Phil's requirement seemed very simple to me, i.e. he wants to export using a Custom Name with a sequence number starting with "01". In his screenshot he is using the default "Custom Name - Sequence" renaming template, which does indeed start the sequence with "1". I pointed out that he can edit that template (or create a new template) to replace the start sequence number with "01" (or 001, 0001, etc.), and when that is used the start sequence number does indeed become "01".


----------



## clee01l (Feb 22, 2020)

Jim Wilde said:


> I'm not sure if you are agreeing or disagreeing with what I said.
> 
> Phil's requirement seemed very simple to me, i.e. he wants to export using a Custom Name with a sequence number starting with "01". In his screenshot he is using the default "Custom Name - Sequence" renaming template, which does indeed start the sequence with "1". I pointed out that he can edit that template (or create a new template) to replace the start sequence number with "01" (or 001, 0001, etc.), and when that is used the start sequence number does indeed become "01".


I am agreeing but adding additional information about how the Sequence token works and valid values for the Start Number.


----------



## Philippe Coudé du Foresto (Feb 23, 2020)

> Then the first number is "00001" and the largest value is "99999" before it starts repeating.


Are you sure? I don't have LR handy right now to test, but I think the number of digit is just a minimum. Once the sequencce number as reach 99999, it will continue with 6 digits: "100000".


----------



## clee01l (Feb 23, 2020)

Philippe Coudé du Foresto said:


> Are you sure? I don't have LR handy right now to test, but I think the number of digit is just a minimum. Once the sequencce number as reach 99999, it will continue with 6 digits: "100000".

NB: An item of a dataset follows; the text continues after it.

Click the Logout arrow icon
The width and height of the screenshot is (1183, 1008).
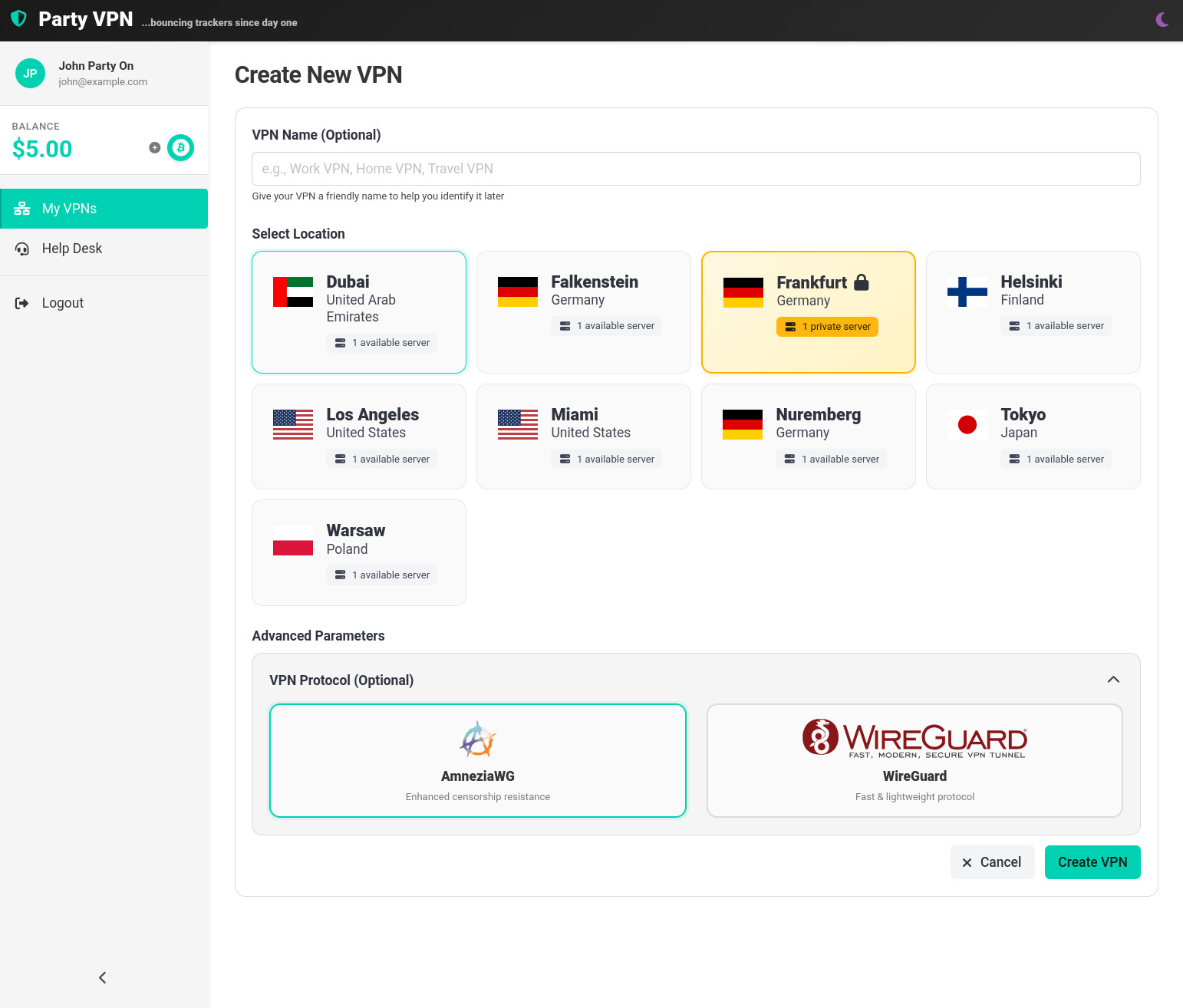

You are correct, I have not tested this. I’ll get back with you 


Sent from my iPad using Tapatalk


----------



## PhilBurton (Feb 24, 2020)

Jim Wilde said:


> I'm not sure if you are agreeing or disagreeing with what I said.
> 
> Phil's requirement seemed very simple to me, i.e. he wants to export using a Custom Name with a sequence number starting with "01". In his screenshot he is using the default "Custom Name - Sequence" renaming template, which does indeed start the sequence with "1". I pointed out that he can edit that template (or create a new template) to replace the start sequence number with "01" (or 001, 0001, etc.), and when that is used the start sequence number does indeed become "01".


Jim,

I don't mean to be obtuse or sound like a complete novice, but how do I edit one of those templates?


----------



## Jim Wilde (Feb 24, 2020)

Pages 30, 116 & 355 of the Missing FAQ book (PDF version)  explain in detail how to do that. To be clear, you cannot change the default "Custom Name - Sequence" preset, you can either edit it (click the up/down arrows and choose "Edit" and then save the edited version as a new user preset, or create your own preset from scratch which you would then select in the "Rename To:" box.


----------